The Great Night by Chris Adrian StarStarStar

This was not a bad book but I also would not label it as a great book (see what I did there). It was far from anything I expected… in fact you might enjoy it more if you put Shakespeare entirely out of your mind before you attempt to read it. The story follows six or seven characters as they make their way into San Francisco’s Buena Vista Park on Midsummer Eve. Three of the characters are making their way through the park to a party on the other side, but as the book progresses it is revealed that they are really running/hiding from the failures of past relationships. The remaining characters are a group of homeless folk who have gathered in the park to rehearse a play they plan to  put on for the Mayor, whom they hate… for some reason. 

The author delves deep into the lives of each character; how their now broken relationships initially formed, their flaws and downfalls that eventually brought the relationship to an end, and how they found themselves wandering endlessly through Buena Vista Park on Midsummer Eve. The park, of course, is the secret home of Titania and her fairy court. Titania, like the humans who have unknowingly wandered into her kingdom, is experiencing a loss of her own. A loss so devastating she does something incredibly rash and dangerous, unleashing a monster who plans to end the world as we know it.

While I believe this book is well written I do wish it was organized a little differently. The author skips back and forth between characters, delving deep into their individual lives (which are closely yet subtly linked), and it was difficult to keep track of who did what. There were also more than a few strange, sexual scenes that created some dissonance within the book as a whole… in my opinion. At times the characters randomly break into masturbation sessions or threesomes for no apparent reason. It’s surprising in a not so good way. Less than half of the book actually takes place in the park, which kept me reading only because I was looking forward to the rare chapters that did. Titania’s kingdom is very well imagined and I constantly wished I could see more of it. The ending left me feeling unresolved… and I hate that.

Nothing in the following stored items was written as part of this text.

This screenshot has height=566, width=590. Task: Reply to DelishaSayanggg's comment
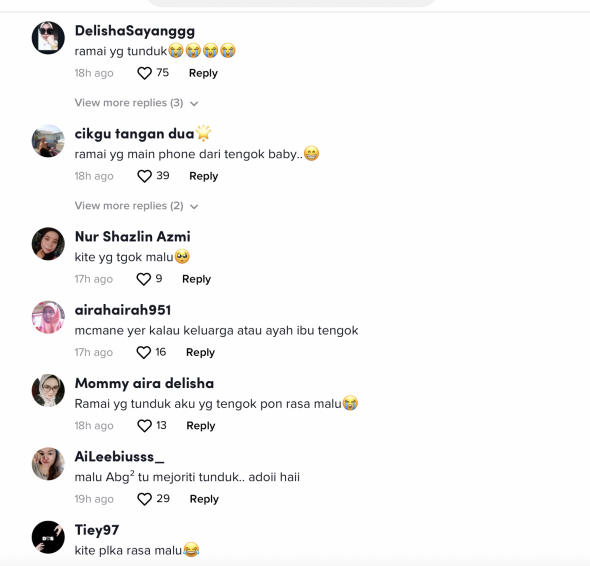click(203, 73)
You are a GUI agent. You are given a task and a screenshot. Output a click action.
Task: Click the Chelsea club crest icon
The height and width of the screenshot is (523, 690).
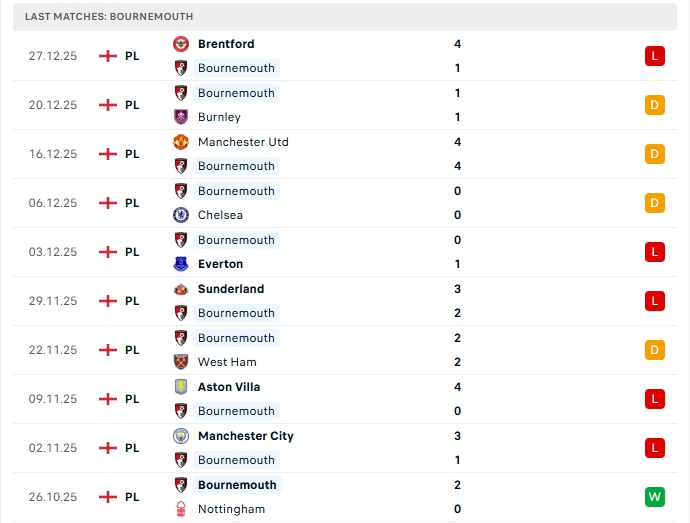coord(181,215)
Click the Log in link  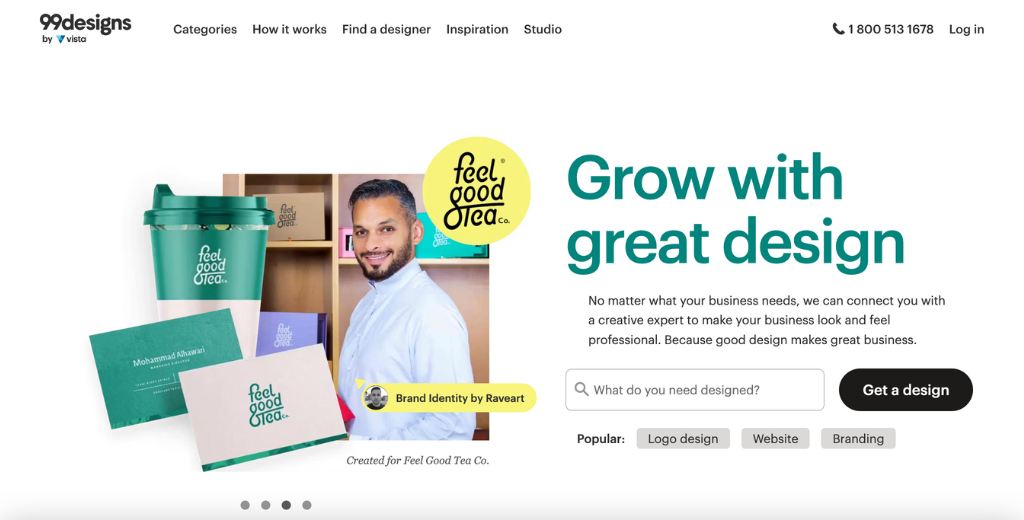pos(967,29)
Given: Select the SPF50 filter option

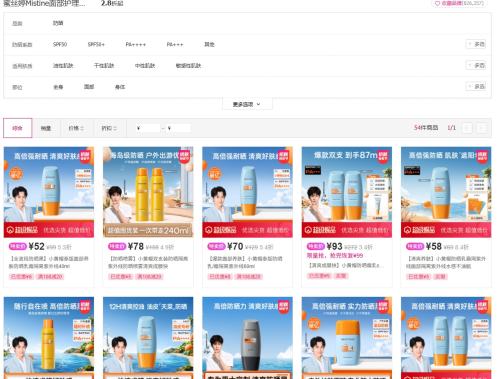Looking at the screenshot, I should [60, 44].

However, I did not dislike this book because it didn’t match my expectations. When I stopped thinking of it as a fantasy novel and started thinking of it as a character drama, I began to like it more and more. Their individual stories are all very human and heartbreaking, and the author ties them together in a way that’s almost indiscernible. I want to go back and create some sort of character map so I can see how subtly their lives are linked. Also, while this novel did not contain as much magic as I had hoped for, the magic it did contain was done very well. For example; at one point the “man in the moon” goes from laughing to frowning, a slight change only noticed by those who knew what to look for (the fairies) but discernable to all characters. It was subtle and quite Shakespearean. The ending was very dreamlike (true to the original play) and overall well done… despite my hatred of non-resolutions. While I didn’t love this book I am glad I read it and even more glad that I can still write my Shakespeare inspired novel without resentment.